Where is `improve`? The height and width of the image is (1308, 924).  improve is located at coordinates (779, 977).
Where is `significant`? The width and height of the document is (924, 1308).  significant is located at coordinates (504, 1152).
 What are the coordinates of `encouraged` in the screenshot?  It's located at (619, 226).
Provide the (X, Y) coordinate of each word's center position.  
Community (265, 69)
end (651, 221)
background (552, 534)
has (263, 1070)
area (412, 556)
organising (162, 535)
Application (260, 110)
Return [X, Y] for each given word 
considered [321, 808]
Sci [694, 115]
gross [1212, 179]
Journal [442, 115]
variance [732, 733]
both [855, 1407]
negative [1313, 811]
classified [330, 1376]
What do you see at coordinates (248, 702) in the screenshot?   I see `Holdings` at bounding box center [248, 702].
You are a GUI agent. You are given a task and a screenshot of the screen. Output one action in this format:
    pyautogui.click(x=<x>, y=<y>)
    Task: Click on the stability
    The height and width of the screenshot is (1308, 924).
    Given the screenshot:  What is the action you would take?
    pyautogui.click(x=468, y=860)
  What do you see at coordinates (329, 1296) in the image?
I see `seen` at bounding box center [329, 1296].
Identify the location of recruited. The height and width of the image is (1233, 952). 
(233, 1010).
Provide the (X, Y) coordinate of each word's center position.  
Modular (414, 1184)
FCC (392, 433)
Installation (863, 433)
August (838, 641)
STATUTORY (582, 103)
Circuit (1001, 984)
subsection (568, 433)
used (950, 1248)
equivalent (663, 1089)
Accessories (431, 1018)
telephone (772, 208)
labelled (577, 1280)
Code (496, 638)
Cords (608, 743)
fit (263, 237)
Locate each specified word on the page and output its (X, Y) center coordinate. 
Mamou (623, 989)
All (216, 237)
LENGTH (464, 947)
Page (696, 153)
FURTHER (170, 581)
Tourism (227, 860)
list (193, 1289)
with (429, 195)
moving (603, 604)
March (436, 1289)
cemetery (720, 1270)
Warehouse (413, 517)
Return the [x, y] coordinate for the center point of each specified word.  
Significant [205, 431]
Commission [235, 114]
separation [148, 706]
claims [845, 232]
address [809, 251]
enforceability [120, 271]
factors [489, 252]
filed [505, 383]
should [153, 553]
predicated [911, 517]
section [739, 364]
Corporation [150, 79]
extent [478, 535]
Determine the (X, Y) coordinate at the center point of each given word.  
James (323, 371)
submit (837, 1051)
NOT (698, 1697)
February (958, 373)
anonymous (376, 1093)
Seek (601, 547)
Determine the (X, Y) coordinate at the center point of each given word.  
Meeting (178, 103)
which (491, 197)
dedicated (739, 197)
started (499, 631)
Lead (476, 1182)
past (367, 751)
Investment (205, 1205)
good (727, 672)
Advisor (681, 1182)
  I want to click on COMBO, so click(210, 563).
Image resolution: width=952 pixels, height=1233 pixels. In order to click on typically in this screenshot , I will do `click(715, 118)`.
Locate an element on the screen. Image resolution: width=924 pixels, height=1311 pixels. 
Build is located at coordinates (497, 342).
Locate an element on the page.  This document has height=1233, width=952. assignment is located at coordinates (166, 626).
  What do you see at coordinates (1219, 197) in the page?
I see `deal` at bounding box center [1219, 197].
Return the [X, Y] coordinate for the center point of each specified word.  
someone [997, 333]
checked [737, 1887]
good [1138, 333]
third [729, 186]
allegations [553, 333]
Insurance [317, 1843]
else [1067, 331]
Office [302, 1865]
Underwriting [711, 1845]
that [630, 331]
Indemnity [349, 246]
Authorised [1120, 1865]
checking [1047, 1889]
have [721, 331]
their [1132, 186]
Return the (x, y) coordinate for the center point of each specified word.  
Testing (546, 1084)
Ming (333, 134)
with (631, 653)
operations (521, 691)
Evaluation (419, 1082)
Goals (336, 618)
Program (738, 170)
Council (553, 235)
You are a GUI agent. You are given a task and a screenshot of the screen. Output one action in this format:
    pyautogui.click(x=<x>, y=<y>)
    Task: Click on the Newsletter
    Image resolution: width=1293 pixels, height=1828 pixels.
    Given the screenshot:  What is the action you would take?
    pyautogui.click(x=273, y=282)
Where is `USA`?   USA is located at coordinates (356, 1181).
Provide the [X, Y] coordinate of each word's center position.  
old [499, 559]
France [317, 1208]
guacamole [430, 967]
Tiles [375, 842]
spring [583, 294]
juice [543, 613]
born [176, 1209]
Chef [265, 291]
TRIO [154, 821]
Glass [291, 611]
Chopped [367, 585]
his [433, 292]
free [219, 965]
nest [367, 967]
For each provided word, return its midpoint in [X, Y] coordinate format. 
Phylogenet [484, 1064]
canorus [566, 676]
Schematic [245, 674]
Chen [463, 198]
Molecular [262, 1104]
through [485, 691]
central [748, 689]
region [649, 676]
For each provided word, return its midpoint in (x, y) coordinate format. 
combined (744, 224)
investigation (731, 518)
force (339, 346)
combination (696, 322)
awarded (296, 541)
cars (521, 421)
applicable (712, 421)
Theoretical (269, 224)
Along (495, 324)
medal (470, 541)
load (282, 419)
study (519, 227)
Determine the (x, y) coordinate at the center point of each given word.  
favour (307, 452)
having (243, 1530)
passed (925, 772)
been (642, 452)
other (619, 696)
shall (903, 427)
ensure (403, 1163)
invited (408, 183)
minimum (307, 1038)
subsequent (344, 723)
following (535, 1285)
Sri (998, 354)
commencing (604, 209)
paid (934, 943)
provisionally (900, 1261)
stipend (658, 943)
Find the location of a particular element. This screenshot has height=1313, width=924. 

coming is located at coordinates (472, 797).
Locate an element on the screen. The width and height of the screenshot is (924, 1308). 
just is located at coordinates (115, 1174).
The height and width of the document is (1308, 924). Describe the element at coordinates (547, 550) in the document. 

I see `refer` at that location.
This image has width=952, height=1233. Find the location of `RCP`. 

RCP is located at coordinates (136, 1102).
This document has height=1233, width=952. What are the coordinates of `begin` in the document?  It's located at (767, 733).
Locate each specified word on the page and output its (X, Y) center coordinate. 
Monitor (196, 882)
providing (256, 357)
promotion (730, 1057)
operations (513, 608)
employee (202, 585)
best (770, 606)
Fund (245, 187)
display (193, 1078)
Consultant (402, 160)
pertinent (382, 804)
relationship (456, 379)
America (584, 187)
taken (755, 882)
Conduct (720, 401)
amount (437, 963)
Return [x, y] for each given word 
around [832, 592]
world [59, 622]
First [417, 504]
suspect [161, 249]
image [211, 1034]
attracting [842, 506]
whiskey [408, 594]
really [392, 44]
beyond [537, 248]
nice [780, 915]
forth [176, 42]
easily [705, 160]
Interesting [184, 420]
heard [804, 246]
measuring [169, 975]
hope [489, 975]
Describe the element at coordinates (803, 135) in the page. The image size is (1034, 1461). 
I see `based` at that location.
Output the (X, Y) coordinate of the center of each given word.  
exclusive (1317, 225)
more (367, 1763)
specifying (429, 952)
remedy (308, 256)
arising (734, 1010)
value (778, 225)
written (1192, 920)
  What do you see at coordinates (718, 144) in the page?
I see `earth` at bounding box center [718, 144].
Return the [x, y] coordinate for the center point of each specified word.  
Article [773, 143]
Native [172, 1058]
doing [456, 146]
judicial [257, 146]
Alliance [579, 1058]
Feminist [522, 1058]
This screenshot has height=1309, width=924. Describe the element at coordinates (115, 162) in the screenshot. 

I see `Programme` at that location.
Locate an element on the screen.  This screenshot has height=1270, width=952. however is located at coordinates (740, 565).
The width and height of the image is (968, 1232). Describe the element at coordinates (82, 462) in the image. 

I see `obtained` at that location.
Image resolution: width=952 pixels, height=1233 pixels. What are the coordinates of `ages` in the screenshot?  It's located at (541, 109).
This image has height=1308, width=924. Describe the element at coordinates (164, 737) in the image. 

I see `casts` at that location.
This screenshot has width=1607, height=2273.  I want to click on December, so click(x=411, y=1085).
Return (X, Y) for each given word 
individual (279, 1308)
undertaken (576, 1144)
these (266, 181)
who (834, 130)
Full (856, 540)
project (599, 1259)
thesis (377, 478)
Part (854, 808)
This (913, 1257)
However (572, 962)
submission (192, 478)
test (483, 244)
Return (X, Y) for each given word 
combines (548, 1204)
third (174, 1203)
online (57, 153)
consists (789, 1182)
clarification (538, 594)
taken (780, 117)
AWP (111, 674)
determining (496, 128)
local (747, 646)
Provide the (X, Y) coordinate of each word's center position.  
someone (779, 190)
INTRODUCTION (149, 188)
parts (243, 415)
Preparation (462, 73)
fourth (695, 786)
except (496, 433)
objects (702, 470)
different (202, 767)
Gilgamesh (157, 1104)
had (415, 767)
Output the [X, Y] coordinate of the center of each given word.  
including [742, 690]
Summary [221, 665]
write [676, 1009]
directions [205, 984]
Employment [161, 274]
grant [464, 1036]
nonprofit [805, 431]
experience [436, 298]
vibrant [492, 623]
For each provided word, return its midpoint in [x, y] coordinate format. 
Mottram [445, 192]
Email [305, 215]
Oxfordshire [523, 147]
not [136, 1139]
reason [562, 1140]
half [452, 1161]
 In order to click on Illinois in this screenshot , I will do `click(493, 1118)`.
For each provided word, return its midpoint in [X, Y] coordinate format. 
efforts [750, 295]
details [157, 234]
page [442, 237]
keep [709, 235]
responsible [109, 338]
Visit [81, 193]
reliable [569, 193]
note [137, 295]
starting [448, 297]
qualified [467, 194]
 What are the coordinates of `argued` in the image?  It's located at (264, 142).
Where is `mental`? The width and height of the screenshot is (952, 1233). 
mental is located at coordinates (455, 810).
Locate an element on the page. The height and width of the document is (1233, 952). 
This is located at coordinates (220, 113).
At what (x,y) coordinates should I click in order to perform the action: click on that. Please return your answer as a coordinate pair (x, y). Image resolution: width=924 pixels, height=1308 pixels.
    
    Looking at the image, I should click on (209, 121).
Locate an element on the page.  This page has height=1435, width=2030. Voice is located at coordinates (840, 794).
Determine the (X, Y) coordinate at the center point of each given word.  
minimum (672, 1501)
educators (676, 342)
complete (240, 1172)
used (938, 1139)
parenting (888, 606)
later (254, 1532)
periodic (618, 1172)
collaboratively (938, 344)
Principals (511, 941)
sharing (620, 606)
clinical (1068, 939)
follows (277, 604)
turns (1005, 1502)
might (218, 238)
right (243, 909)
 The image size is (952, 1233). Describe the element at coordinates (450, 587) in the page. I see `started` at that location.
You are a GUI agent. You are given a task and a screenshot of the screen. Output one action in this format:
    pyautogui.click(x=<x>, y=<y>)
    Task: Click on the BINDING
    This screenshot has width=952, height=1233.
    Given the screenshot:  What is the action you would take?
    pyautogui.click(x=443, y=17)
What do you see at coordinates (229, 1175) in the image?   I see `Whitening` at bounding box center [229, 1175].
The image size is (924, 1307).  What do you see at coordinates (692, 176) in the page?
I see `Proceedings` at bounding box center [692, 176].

## [PROBLEM TO SOLVE]
In the records, copy out the part that opens with the line containing "classified [330, 1376]" and closes with the line containing "Circuit (1001, 984)", replacing "Provide" with "Give" and changing nothing else.

## [WRITTEN SOLUTION]
classified [330, 1376]
What do you see at coordinates (248, 702) in the screenshot?   I see `Holdings` at bounding box center [248, 702].
You are a GUI agent. You are given a task and a screenshot of the screen. Output one action in this format:
    pyautogui.click(x=<x>, y=<y>)
    Task: Click on the stability
    The height and width of the screenshot is (1308, 924).
    Given the screenshot:  What is the action you would take?
    pyautogui.click(x=468, y=860)
  What do you see at coordinates (329, 1296) in the image?
I see `seen` at bounding box center [329, 1296].
Identify the location of recruited. The height and width of the image is (1233, 952). 
(233, 1010).
Give the (X, Y) coordinate of each word's center position.  
Modular (414, 1184)
FCC (392, 433)
Installation (863, 433)
August (838, 641)
STATUTORY (582, 103)
Circuit (1001, 984)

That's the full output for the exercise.